Jean-Luc Godard's believed that 'style is merely the outside of content, and content the inside of style', Mau posits that life is to be seen not as something which happens to us or independent of our actions, but rather something we create, through the choices we make. Thus, adding 'style' to our life is a philosophical project of the highest order. This idea and its relation to the practice of Bruce Mau Design's studio is explored and revealed in the form of a manifesto, essays, images, cultural criticism, a retrospective and analysis of the firm's projects.

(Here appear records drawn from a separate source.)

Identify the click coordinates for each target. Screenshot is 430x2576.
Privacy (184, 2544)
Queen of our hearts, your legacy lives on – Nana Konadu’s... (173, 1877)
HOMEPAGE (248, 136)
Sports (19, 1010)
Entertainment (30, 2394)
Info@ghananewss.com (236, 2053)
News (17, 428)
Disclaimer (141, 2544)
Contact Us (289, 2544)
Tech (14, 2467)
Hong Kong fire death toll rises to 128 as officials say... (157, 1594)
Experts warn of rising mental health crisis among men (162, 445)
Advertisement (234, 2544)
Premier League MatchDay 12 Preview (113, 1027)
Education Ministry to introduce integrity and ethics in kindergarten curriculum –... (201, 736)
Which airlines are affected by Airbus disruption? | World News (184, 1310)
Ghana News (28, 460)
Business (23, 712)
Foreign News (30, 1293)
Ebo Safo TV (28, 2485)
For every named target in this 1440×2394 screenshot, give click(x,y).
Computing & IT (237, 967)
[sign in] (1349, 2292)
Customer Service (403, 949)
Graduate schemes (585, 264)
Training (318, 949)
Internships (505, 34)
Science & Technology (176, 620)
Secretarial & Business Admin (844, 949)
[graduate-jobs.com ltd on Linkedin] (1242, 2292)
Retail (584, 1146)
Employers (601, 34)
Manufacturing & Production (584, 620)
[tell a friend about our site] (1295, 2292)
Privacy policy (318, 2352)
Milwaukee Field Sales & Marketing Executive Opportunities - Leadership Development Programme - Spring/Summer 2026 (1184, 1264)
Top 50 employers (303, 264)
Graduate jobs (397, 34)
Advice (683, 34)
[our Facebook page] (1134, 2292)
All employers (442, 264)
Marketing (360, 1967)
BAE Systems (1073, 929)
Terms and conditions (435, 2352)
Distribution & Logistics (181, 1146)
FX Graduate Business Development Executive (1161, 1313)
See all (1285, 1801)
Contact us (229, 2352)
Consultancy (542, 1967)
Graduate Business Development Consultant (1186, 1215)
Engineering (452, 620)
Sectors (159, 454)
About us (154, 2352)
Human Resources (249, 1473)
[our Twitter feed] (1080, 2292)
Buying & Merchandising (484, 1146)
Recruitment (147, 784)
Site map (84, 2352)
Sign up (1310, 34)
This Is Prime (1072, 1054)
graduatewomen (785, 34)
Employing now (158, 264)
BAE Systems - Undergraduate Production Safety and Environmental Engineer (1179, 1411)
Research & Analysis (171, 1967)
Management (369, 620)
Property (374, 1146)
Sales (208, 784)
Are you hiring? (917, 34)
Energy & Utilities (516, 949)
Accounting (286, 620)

Life Style proposes in its place a rigorous intellectual approach to the culture of the image - postponing judgment and accepting a complex, problematic debate. "The global image economy is basically an inventory of techniques and forces of the image", Mau explains. "In a certain way we are moving to a culture of the image that is a much more primitive culture in that it works directly on the ancient nervous system". Without a sophisticated awareness of the techniques being used to manipulate us we are "doomed to a life of decorating and redecorating".
Given a western world in which we each visually assimilate 16,000 logos per day and daily broadcast 12,000 hours of television programming vying for our attention, images are unnavoidable and pervasive. The new image infrastructure is a fact of life which cries out for the sort of intelligent engagement Mau proposes.